Nonprofit Sustainable Competitive Advantage

In both the for profit and nonprofit business environment, the keys to sustainable competitive advantage are a firm’s resources, including assets, organizational core competencies, knowledge, and processes. Professor Michael Porter (Harvard) theorizes that in order for these resources to create a competitive advantage they must have four characteristics:

The resources must be valuable. The value of an organizational resource is the degree to which it contributes to efficiency and effectiveness.

The resources must be rare. If many organizations have the same valuable resources, they can replicate your advantage.

The resources must be imperfectly imitable.  They must be impossible to duplicate. This may be due to sheer difficulty, actual impossibility, or because it would be cost prohibitive.

The resources must be nonsubstitutable.  This means that your resources cannot be replaced, and the use of other resources would not produce the same value.

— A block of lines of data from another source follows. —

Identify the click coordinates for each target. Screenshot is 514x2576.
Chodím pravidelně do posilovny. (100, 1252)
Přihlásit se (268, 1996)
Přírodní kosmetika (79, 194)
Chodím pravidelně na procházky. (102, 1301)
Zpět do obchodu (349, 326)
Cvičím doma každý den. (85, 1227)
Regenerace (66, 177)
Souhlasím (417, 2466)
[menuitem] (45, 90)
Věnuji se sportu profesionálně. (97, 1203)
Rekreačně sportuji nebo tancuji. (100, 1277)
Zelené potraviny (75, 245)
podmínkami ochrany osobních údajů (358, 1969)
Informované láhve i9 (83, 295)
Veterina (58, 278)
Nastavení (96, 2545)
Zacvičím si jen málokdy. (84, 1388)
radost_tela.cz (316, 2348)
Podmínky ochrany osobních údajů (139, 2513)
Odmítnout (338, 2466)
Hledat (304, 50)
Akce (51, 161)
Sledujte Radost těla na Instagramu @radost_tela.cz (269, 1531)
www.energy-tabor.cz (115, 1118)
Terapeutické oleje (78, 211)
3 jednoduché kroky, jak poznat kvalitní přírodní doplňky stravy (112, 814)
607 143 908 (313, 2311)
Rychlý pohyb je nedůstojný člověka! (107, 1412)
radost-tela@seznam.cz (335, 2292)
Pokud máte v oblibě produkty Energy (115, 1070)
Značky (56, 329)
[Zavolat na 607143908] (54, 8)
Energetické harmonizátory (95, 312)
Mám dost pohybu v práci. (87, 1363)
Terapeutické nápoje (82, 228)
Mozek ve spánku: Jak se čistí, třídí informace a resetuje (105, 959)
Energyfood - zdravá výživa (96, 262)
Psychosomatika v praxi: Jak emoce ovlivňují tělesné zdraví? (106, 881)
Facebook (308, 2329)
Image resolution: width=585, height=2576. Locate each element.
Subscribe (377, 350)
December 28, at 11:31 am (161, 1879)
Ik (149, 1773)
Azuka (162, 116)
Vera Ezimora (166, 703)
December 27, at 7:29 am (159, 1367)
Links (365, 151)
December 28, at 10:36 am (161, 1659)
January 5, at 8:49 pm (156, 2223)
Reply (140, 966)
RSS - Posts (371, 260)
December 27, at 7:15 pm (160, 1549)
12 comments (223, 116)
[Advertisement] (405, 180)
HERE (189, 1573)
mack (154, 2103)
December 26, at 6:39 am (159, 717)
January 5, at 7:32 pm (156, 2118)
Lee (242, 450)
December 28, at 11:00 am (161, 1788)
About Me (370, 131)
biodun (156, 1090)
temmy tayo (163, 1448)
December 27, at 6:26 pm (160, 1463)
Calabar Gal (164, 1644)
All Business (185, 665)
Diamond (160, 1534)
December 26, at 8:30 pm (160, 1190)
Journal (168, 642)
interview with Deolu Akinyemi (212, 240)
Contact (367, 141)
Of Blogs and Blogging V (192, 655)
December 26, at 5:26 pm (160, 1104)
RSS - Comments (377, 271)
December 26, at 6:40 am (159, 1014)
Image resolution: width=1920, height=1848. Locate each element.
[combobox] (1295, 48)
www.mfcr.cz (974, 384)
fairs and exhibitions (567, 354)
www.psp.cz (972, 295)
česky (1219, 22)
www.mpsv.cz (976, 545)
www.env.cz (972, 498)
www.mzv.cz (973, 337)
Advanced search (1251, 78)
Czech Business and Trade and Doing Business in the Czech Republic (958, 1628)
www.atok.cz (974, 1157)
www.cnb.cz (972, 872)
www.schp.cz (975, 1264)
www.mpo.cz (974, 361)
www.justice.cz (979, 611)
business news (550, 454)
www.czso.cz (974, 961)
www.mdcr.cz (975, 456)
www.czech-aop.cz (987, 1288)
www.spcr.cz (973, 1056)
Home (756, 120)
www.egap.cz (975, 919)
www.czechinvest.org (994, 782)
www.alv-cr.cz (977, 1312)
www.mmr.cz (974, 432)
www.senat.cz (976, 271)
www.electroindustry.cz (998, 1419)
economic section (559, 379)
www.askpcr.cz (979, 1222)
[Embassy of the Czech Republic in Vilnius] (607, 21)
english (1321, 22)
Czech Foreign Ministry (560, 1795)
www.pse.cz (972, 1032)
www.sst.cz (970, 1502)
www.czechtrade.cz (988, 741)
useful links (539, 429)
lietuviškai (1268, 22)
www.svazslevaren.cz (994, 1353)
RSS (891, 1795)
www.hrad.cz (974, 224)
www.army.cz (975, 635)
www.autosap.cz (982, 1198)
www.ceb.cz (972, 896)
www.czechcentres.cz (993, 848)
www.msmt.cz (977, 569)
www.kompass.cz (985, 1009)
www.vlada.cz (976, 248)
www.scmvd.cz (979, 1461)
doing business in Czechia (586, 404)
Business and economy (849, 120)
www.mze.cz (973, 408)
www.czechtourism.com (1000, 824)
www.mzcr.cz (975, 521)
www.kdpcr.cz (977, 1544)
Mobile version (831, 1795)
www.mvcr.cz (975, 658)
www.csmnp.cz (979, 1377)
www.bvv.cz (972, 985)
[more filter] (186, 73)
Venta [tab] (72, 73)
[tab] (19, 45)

It isn’t easy for a nonprofit to create a sustainable competitive advantage. Society expects nonprofits to avoid competition of any sort. Our history speaks of collaboration, scarce resources and community, a combination that is the antithesis of competition. However in this economic climate charitable, educational, artistic and other types of not-for-profit organizations are struggling with declining fee and grant revenue, decreasing charitable contributions, increased operational and program costs, and increased struggle for limited new funding. In order to remain viable, nonprofits must compete. But competition doesn’t have to be aggressive, as is sometimes seen in the for profit environment. A nonprofit can compete by demonstrating value to its clients/customers in ways that distinguish it from other, similar organizations.

But if we are all performing meaningful and collaborative service in the spirit of our missions, how does one organization set itself apart from the pack?

No matter what your mission is or the types of programming you offer, I suggest there are five steps that can help a nonprofit gain a sustainable competitive advantage: 1. Hire competent employees and developing them into superstars. 2. Use organizational knowledge and skilled analysis to accurately determine what stakeholders want or need. 3. Meet emerging needs by creating innovative systems and programs. 4. Develop organizational competencies in areas that increase efficiencies. 5. Identify target outcomes and meet them to prove you are effective.

Nonprofits must compete to remain viable. It does not diminish our mission to create rare, imperfectly imitable, nonsubstitutable and valuable resources.  In fact it creates value by demonstrating our worth to the community. This form of competition is not a necessary evil; it is simply necessary.